**CONSIGNE:**
Reprenez le texte sur la taxation des « super-profits » et poursuivez-le après sa dernière phrase.

**TEXTE FOURNI:**
-=-=-
La réponse européenne sur la taxation des « super-profits » est sans doute motivée par de bons sentiments, mais elle ne fera que nous mener vers encore plus d’intervention étatique.
Le capitalisme n’est plus en odeur de sainteté en Europe. Dire que l’illibéralisme reprend des couleurs serait un euphémisme. Qu’il s’agisse des libertés individuelles, du droit de commercer, ou du respect du marché libre, les deux dernières années nous ont prouvé que l’étatisme est, pour nos décideurs, la solution à tous nos maux.
Il serait hâtif d’y voir un réflexe de repli sur soi uniquement hexagonal. Certes, les Français ont progressivement fait de l’Etat-providence un Etat-nounou dont la dépense publique dépasse désormais les 60% du PIB (contre 50% en Allemagne), et dont les impôts et taxes s’établissent à plus de 45% du PIB. Mais l’Europe suit la même tendance de recours systématique à la protection de l’administration face aux aléas de la vie.
-=-=-
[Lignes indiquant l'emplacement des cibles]
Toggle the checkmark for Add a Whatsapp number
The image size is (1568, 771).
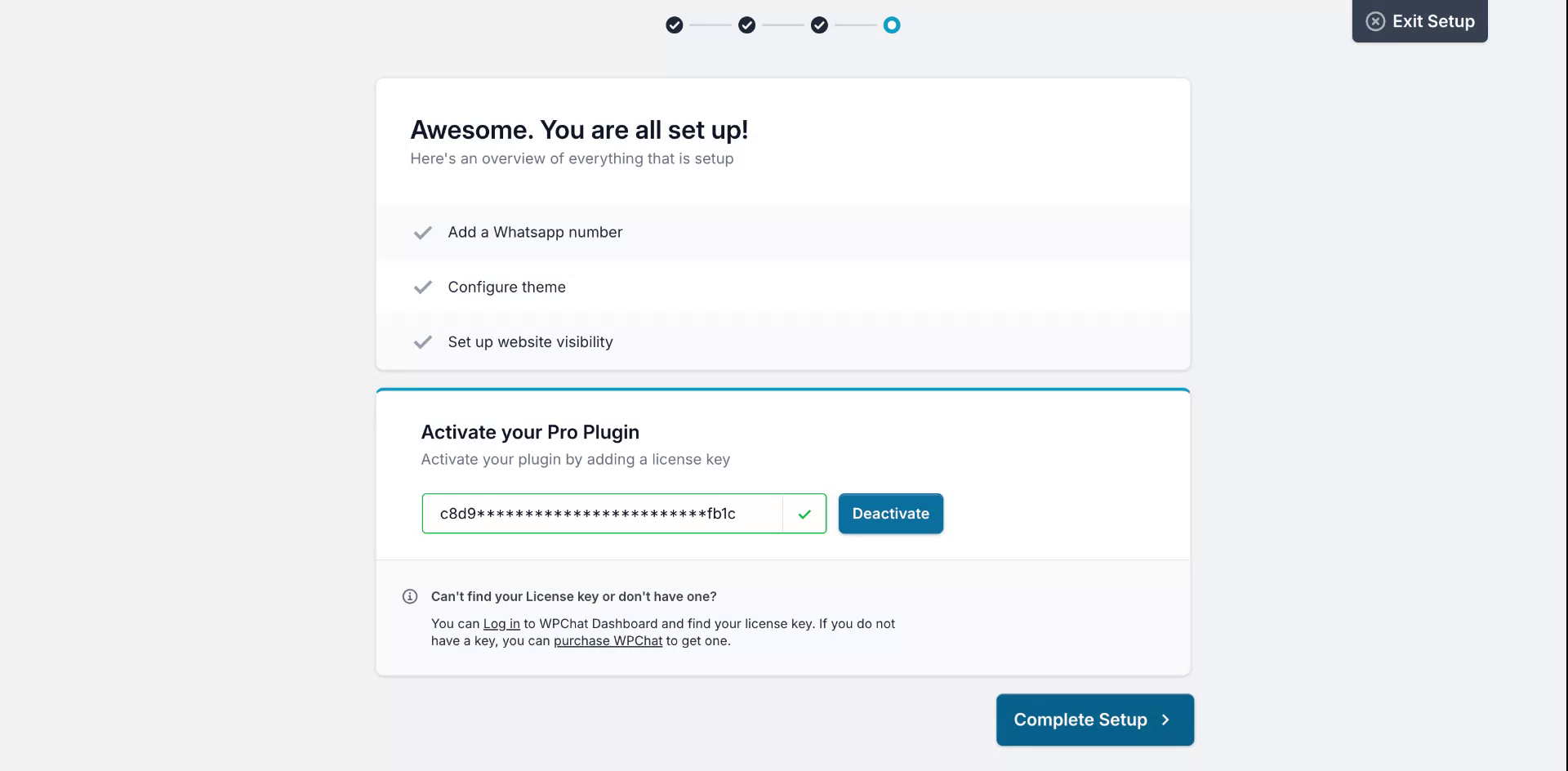422,232
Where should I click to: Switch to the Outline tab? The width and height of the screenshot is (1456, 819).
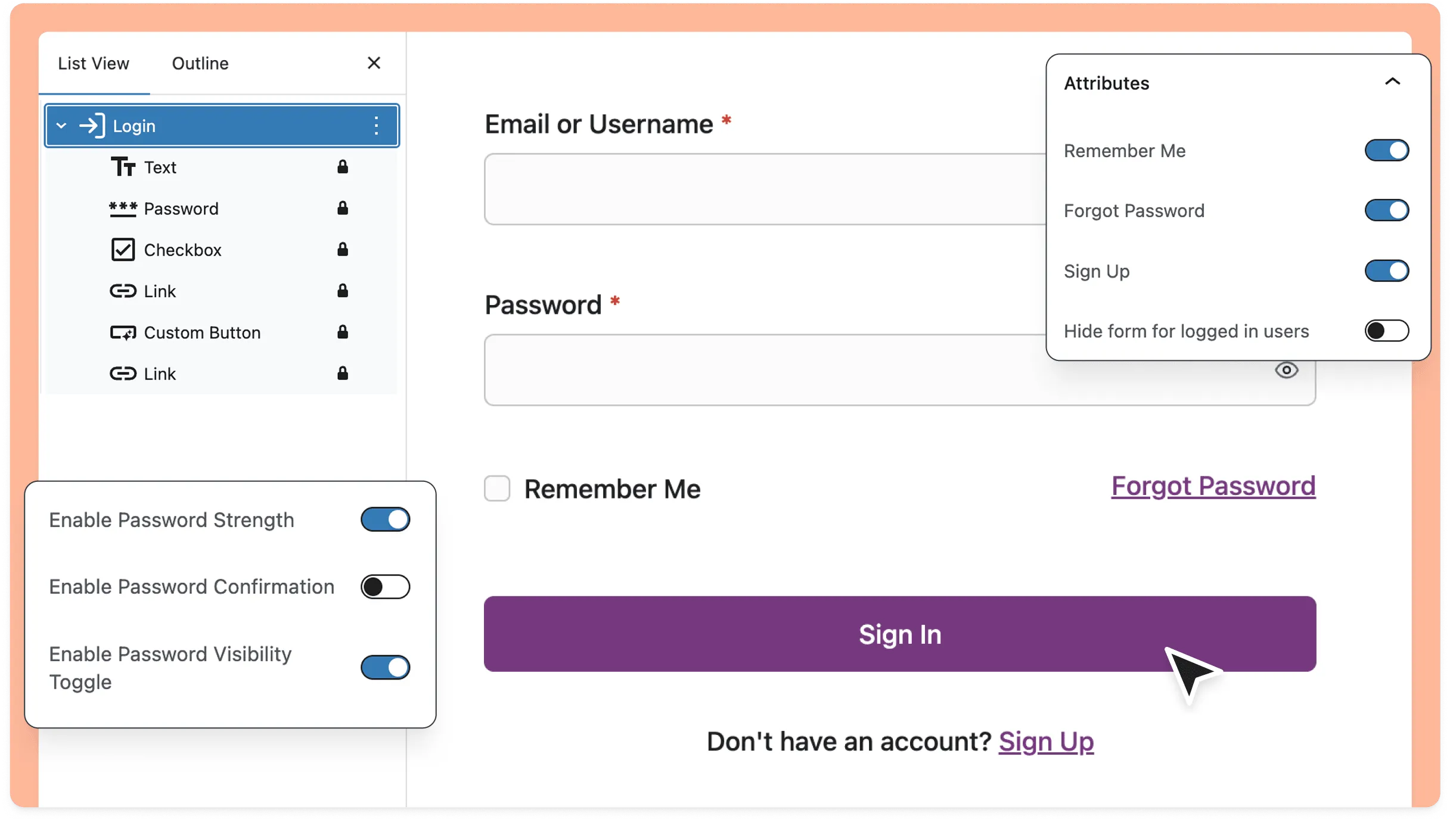tap(200, 63)
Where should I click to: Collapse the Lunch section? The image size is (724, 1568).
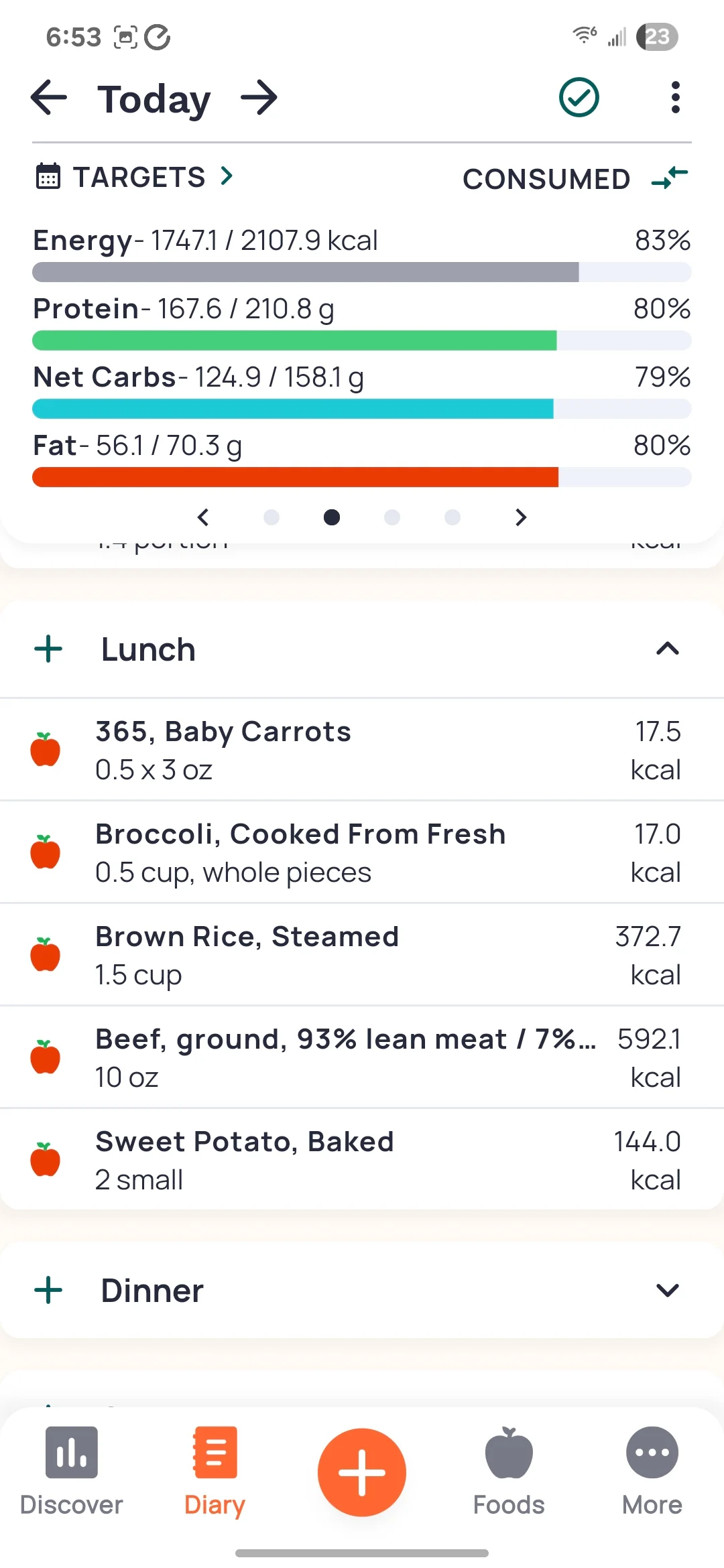coord(667,649)
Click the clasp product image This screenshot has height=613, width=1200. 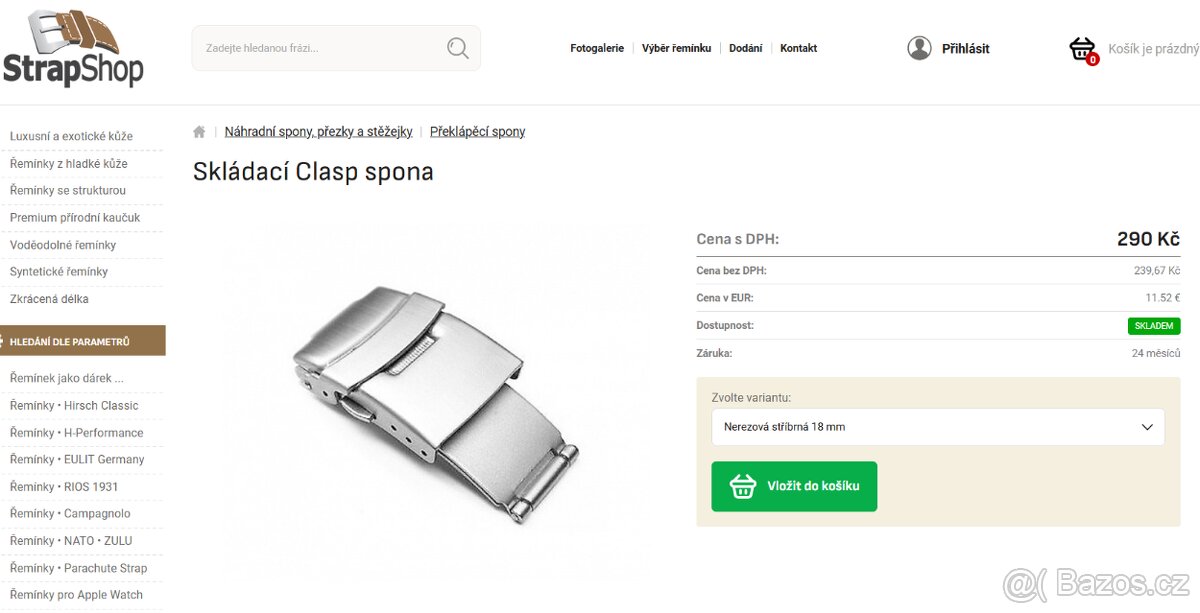point(436,400)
-=-=-
**RÉPONSE:**
D’une crise à l’autre
La crise sanitaire avait été l’occasion de faire sauter les garde-fous qui séparaient le champ de la responsabilité individuelle de celui de la responsabilité collective. Au nom de la protection de la vie, nous nous sommes plongés avec délectation dans le « quoi qu’il en coûte » sanitaire. Désormais, c’est la crise énergétique qui justifie les mêmes méthodes, mais cette fois-ci avec un contre-sens majeur.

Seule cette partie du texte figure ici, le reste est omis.